パワハラ自殺、さいたま市に1300万円賠償命令/さいたま地裁

 さいたま市西部環境センター職員だった前沢史典さん=当時(41)=が2011年に自殺したのは、職場でのパワーハラスメントが原因だったとして、両親がさいたま市を相手取り、計約8095万円の損害賠償を求めた訴訟の判決で、さいたま地裁の志田原信三裁判長は18日、市に計約1319万円の支払いを命じた。

 志田原裁判長は慰謝料と逸失利益として計約6千万円を認定したが、同居していた両親が自殺を防ぐ必要な措置を取るべきだったとして過失相殺を適用し、原告らに生じた損害の8割を減額した。

 訴状によると、前沢さんは02年にさいたま市に採用され、11年4月に同センターに異動した。教育係の40代の男性職員から暴力や暴言、脅迫などのパワハラを受けたとされ、同年12月に自殺した。原告側は、市が適正な指導や配置転換、前沢さんを休職させるなどの措置を講じなかったとして、自殺とパワハラの因果関係を主張していた。

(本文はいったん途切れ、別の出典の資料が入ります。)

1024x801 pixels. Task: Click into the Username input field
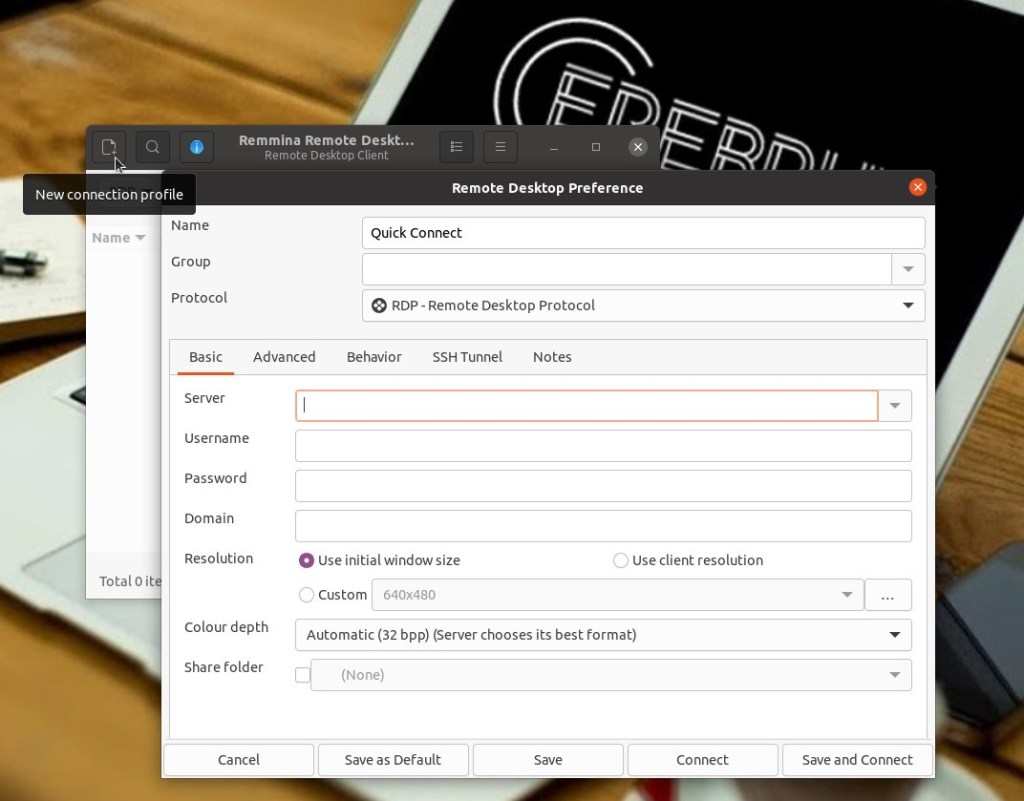click(603, 446)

 判決は、男性職員が前沢さんの脇腹を殴ったり、暴言を吐くなどの行為をパワハラと認定した上で、市に対して「(前沢さんの)相談を深刻な事態として捉えてしかるべき状況で、既往症のうつ病を悪化させることがないように配慮すべき義務があった」と指摘。さらに「(配置転換などの)措置を講じていれば、自殺を防ぐことができた蓋然(がいぜん)性が高かった」と、市の安全配慮義務違反と自殺の因果関係を認めた。

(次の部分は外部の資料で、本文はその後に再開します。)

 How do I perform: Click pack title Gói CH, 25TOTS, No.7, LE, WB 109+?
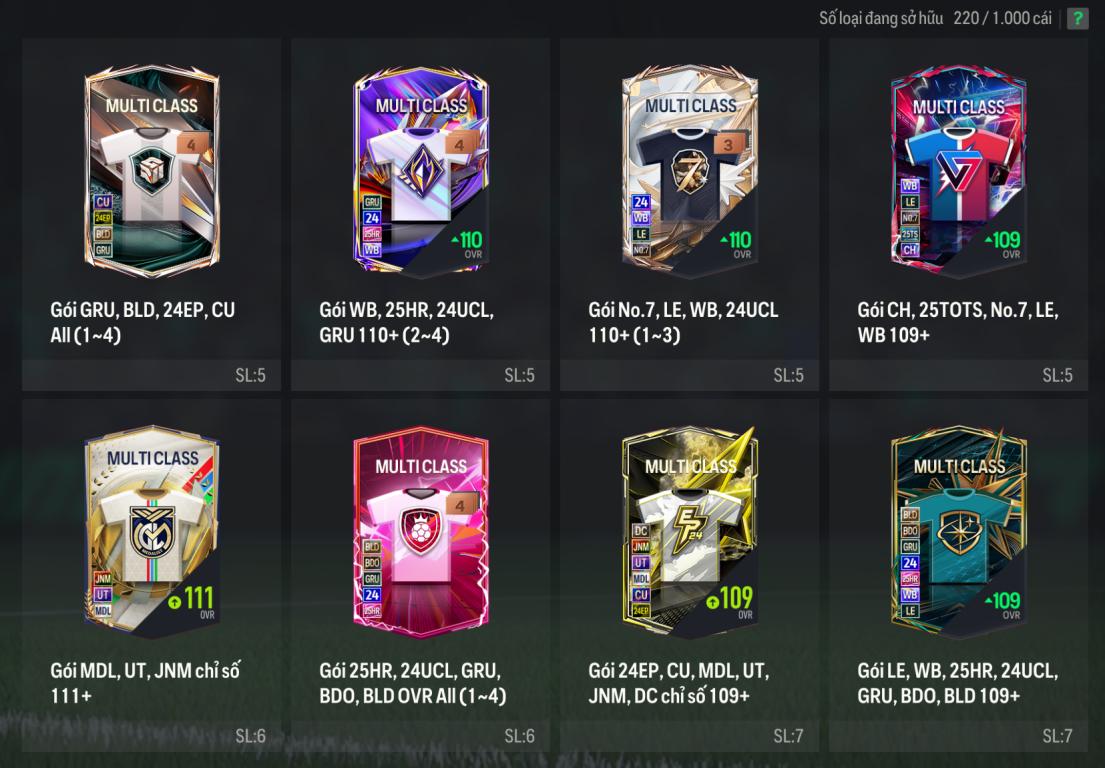(958, 322)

 さいたま市の清水勇人市長は「判決内容を精査して、対応を検討したい」とのコメントを出した。

■父「事実受け止めて」

前沢さんの父親岑夫さん(73)はさいたま地裁の判決後、「主張を認めてくれてうれしい。息子も喜んでいると思う」と胸をなで下ろした。

 前沢さんは2011年4月、さいたま市西部環境センターに異動。直後から、教育係の男性職員からパワハラを受け、脇腹には殴られたあざが残っていた。既往症のうつ病も悪化。前沢さんが同センターの男性所長に改善を求めても職場環境は変わらず、自殺した同年12月21日まで勤務を続けていたという。

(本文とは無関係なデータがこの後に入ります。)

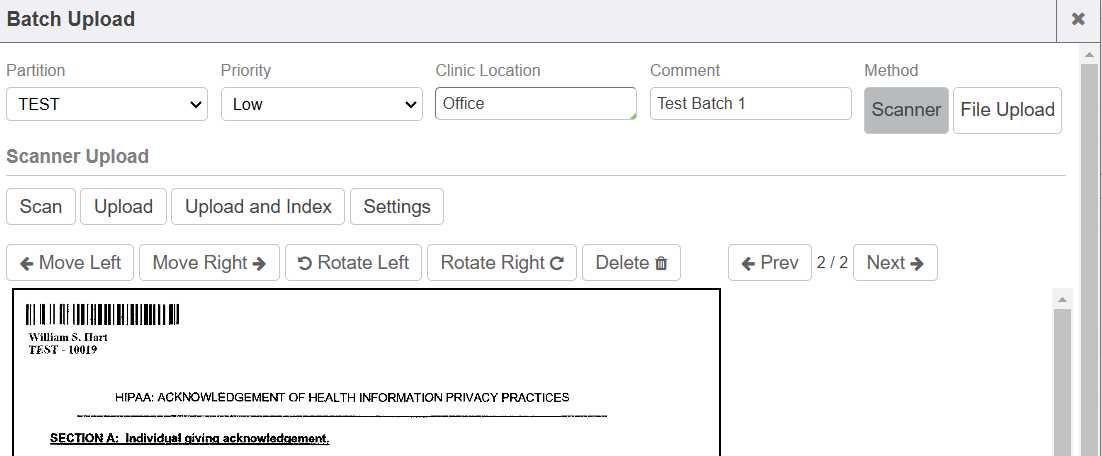Close the Batch Upload dialog
The image size is (1102, 456).
coord(1078,20)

 前沢さんの自殺から約4年。岑夫さんは「息子を犬死にさせたくないという思いでここまで来た。さいたま市には事実を受け止めてほしい」と癒えぬ悔しさを訴えた。

 職場のメンタルヘルスに関しては、改正労働安全衛生法の施行で、12月から従業員50人以上の全事業所に、労働者の心理的な負担の程度を把握する検査が義務化される。代理人の金子直樹弁護士は「メンタルケアが急務となっている中で、率先すべき市が本人の訴えを放任していた事実は糾弾されるべき。二度と同じようなことが起きぬよう、判決が契機となってほしい」と話した。